Pgp was the first ABC transporter that was identified and characterized, the cellular biology and pharmacology of this protein has been extensively discussed [4]. MRP1 was identified in a H69AR (Human Small Cell Lung Cancer) cell line [5] and MRP2 in a Hep-G2 (Hepatocellular carcinoma) cell line [6]. BCRP is a half transporter, consisting of a single transmembrane and ATP-binding domain [7], which is functional as a homodimer [8]. BCRP was initially cloned from a drug resistant breast cancer cell line (MCF-7/AdrVp) [3]. These transporters have been shown to play a role in the cellular resistance to a number of anticancer agents such as etoposide, doxorubicin, vinblastin and vincristin [9] and mitoxantrone [10].

In addition to their role in MDR, ABC transporters are also expressed in healthy tissues, including the intestine, liver, kidneys and brain, where they may be involved in drug absorption, distribution and excretion [4]. The role of Pgp in oral bioavailability has been extensively studied and lead drug compounds are routinely screened for interactions with this protein [11]. MRP1 is also expressed in mucosal epithelia of the gut indicating a potential role in oral bioavialibility [12] as well as in the blood brain barrier, blood cerebrospinal fluid and blood tumor barriers indicating a potential role in CNS bioavailability [13]. MRP2 is expressed in the liver, kidneys and intestine, and this transporter is believed to be responsible for the biliary elimination of various endogenous and exogenous anions [14]. Although being similar in function and having various common substrates, it differs from MRP1 in terms of its localization.
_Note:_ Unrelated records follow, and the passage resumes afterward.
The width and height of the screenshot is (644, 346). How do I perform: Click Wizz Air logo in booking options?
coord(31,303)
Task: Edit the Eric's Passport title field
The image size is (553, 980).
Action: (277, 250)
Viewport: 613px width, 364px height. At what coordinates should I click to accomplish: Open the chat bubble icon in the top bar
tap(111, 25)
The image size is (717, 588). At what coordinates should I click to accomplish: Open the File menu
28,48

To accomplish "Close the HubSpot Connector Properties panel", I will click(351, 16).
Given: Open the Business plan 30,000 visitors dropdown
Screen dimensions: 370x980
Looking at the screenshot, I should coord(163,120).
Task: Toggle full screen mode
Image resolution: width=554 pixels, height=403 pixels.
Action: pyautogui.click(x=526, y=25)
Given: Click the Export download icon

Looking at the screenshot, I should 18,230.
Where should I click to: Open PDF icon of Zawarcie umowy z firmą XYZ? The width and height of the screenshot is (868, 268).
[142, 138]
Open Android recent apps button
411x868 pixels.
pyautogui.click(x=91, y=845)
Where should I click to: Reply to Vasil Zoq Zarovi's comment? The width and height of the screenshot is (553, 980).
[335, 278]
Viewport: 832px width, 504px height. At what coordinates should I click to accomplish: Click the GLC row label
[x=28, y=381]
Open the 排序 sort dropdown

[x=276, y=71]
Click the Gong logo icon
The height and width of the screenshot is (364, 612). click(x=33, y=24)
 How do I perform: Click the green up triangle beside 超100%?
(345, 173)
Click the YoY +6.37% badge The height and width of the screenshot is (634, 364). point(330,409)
MRP2 has been reported to be present on the apical plasma membranes of cells as opposed to the basolateral location of the human MRP1 [15]. Owing to its presence in tissues like the liver, intestine and kidney, it is believed MRP2 plays a significant role in active extrusion of endogenous substances and xenobiotics [16]. Functional expression in tumors of the brain and liver [17] make it an important element in most drug development programs

BCRP is expressed in the blood brain barrier where it is localized on apical side of cells indicating a role in the export of chemotherapeutic agents [18]. The protein is also functionally expressed in the intestine and liver indicating a role in oral and systemic bioavalibility [19]. In addition, BCRP has been shown to play a role in protecting hematopoeitic stem cells, and it appears that the expression profile of BCRP in human stem cells is significantly higher than that of Pgp or MRP1 [20].

Since ABC transporters play a role in systemic and CNS bioavailability and in drug resistance, the screening of lead drug compounds for interactions with these proteins has become an important element in drug discovery programs [21]. The primary industrial screen for Pgp substrates and inhibitors is the Caco-2 efflux assay [22]. However, a similar assay has not been established for the screening at MRP1, MRP2 or BCRP. For these proteins, the main experimental approaches involve in vitro selected cell lines or stably transfected cell lines and efflux studies [23, 24] or transport across isolated membrane vesicles [14] or cellular monolayers [25].

We have recently demonstrated that cellular membrane affinity chromatography (CMAC) can also be used as a screen for Pgp substrates and inhibitors [26]. The screen was based upon a column that contained immobilized membrane fragments obtained from a cell line that stably expressed Pgp, the CMAC(Pgp) column [27]. The CMAC(Pgp) column was used in rapid frontal affinity chromatography and yielded equivalent results and throughput when compared to the Caco-2 assay [28]. The objective of this study was to create and characterize CMAC columns containing membranes from cell lines expressing the MRP1, MRP2 and BCRP. While a number of mammalian cell lines have been used to over-express ABC transporters, we chose to use commercially available membranes obtained from stably transfected insect cell lines, Spodoptera frugiperda (Sf9), that expressed MRP1 [29], MRP2 [30] and BCRP [8]. These membranes were used to create the CMAC(Sf9MRP1), CMAC(Sf9MRP2) and CMAC(Sf9BCRP) columns. Membranes from the Sf9 cell line was also chosen for this study because they are extensively used in protein expression and due to the fact that it can be used with all baculovirus expression systems [31] and that the cells are robust and efficient in the production of the transfected proteins [32].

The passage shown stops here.